# WORK TO BE COMPLETED
Your answer must be an exact transcription of every record.

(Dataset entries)

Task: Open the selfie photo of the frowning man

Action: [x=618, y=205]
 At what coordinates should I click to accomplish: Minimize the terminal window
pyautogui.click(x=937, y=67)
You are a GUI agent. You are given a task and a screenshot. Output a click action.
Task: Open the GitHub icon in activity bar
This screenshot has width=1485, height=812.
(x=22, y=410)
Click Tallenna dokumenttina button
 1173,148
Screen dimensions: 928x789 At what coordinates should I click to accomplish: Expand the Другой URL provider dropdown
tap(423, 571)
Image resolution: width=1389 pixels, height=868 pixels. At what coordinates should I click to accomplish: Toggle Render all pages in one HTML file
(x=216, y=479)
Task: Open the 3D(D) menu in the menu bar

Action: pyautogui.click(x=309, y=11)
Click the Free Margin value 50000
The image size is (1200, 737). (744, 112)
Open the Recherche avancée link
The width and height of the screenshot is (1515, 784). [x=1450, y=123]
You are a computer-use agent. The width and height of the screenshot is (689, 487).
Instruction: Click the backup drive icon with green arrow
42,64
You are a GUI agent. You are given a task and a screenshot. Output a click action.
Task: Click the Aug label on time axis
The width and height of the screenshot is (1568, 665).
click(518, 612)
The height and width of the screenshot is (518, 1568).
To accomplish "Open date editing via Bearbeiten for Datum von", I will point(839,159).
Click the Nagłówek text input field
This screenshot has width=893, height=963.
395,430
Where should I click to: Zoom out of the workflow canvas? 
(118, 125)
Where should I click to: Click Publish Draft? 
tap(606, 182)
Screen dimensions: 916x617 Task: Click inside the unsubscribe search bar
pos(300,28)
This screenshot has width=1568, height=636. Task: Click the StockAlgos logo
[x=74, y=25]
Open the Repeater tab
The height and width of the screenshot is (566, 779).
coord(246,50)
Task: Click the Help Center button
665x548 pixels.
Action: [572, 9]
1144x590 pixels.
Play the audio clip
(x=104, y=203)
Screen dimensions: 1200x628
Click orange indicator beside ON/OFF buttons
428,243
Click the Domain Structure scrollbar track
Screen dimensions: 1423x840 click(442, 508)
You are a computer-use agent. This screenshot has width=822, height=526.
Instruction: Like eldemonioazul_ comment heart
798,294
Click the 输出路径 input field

# TASK SOLUTION
Task: Open the selfie photo of the frowning man

Action: [x=618, y=205]
 At what coordinates should I click to accomplish: Minimize the terminal window
pyautogui.click(x=937, y=67)
You are a GUI agent. You are given a task and a screenshot. Output a click action.
Task: Open the GitHub icon in activity bar
This screenshot has width=1485, height=812.
(x=22, y=410)
Click Tallenna dokumenttina button
 1173,148
Screen dimensions: 928x789 At what coordinates should I click to accomplish: Expand the Другой URL provider dropdown
tap(423, 571)
Image resolution: width=1389 pixels, height=868 pixels. At what coordinates should I click to accomplish: Toggle Render all pages in one HTML file
(x=216, y=479)
Task: Open the 3D(D) menu in the menu bar

Action: pyautogui.click(x=309, y=11)
Click the Free Margin value 50000
The image size is (1200, 737). (744, 112)
Open the Recherche avancée link
The width and height of the screenshot is (1515, 784). [x=1450, y=123]
You are a computer-use agent. The width and height of the screenshot is (689, 487).
Instruction: Click the backup drive icon with green arrow
42,64
You are a GUI agent. You are given a task and a screenshot. Output a click action.
Task: Click the Aug label on time axis
The width and height of the screenshot is (1568, 665).
click(518, 612)
The height and width of the screenshot is (518, 1568).
To accomplish "Open date editing via Bearbeiten for Datum von", I will point(839,159).
Click the Nagłówek text input field
This screenshot has width=893, height=963.
395,430
Where should I click to: Zoom out of the workflow canvas? 
(118, 125)
Where should I click to: Click Publish Draft? 
tap(606, 182)
Screen dimensions: 916x617 Task: Click inside the unsubscribe search bar
pos(300,28)
This screenshot has width=1568, height=636. Task: Click the StockAlgos logo
[x=74, y=25]
Open the Repeater tab
The height and width of the screenshot is (566, 779).
coord(246,50)
Task: Click the Help Center button
665x548 pixels.
Action: [572, 9]
1144x590 pixels.
Play the audio clip
(x=104, y=203)
Screen dimensions: 1200x628
Click orange indicator beside ON/OFF buttons
428,243
Click the Domain Structure scrollbar track
Screen dimensions: 1423x840 click(442, 508)
You are a computer-use agent. This screenshot has width=822, height=526.
Instruction: Like eldemonioazul_ comment heart
798,294
Click the 输出路径 input field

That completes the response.